Start of Provided data
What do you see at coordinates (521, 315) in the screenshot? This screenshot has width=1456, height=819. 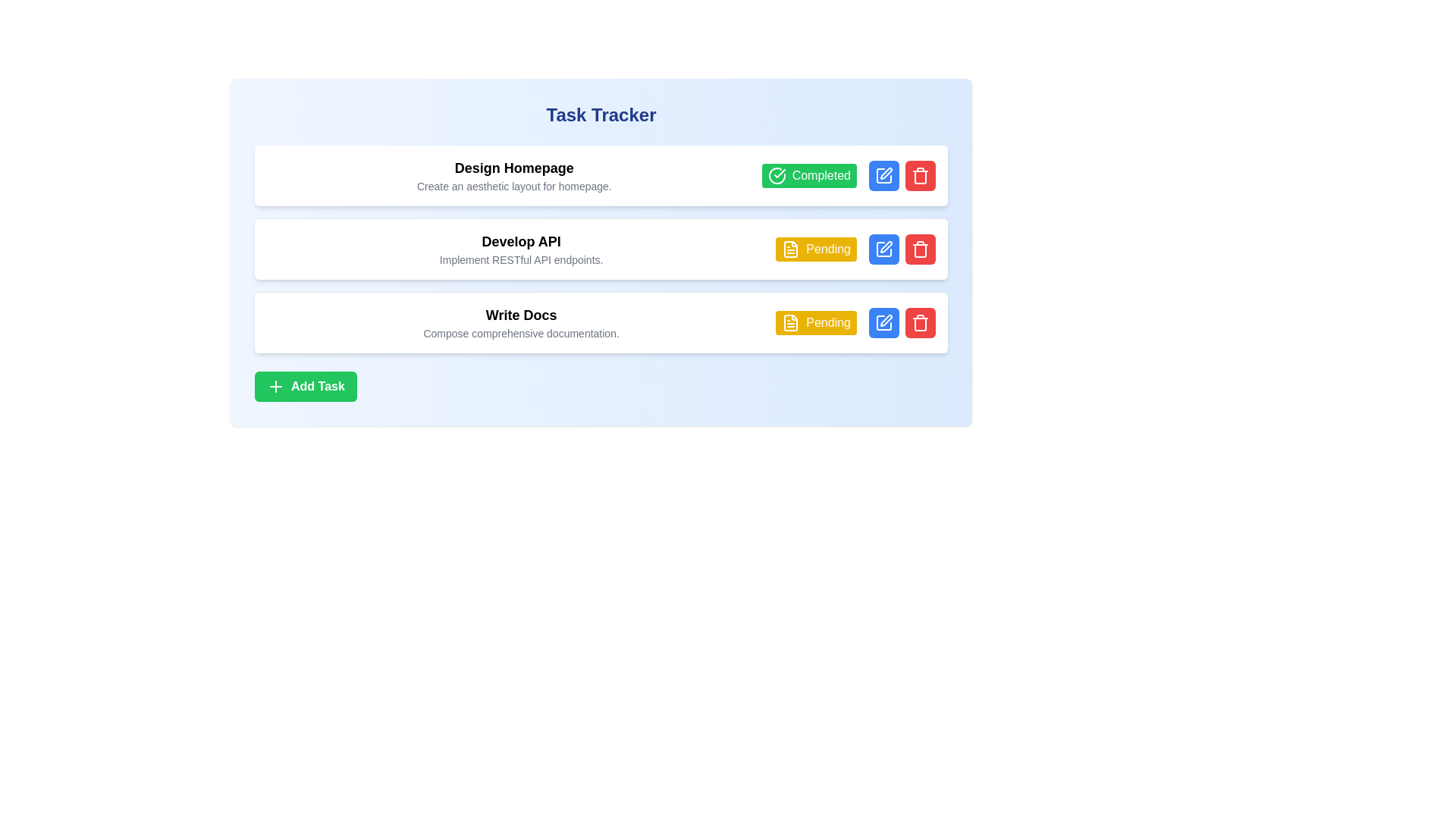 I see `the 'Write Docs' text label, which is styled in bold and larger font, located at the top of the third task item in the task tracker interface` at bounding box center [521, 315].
End of Provided data
Start of Provided data
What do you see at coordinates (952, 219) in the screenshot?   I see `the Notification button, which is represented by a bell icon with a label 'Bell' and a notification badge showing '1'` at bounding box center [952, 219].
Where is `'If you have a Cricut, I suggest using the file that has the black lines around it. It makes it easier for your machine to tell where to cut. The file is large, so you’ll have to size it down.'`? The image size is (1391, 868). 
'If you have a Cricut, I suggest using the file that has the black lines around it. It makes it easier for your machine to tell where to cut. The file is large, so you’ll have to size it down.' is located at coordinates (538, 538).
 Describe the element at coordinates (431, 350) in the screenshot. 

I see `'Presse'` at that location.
End of Provided data
* What the task asks
Can you reproduce, character for character, the lines from the line containing "Describe the element" through the line containing "at that location.", including both of those lines?

* In response
 Describe the element at coordinates (431, 350) in the screenshot. 

I see `'Presse'` at that location.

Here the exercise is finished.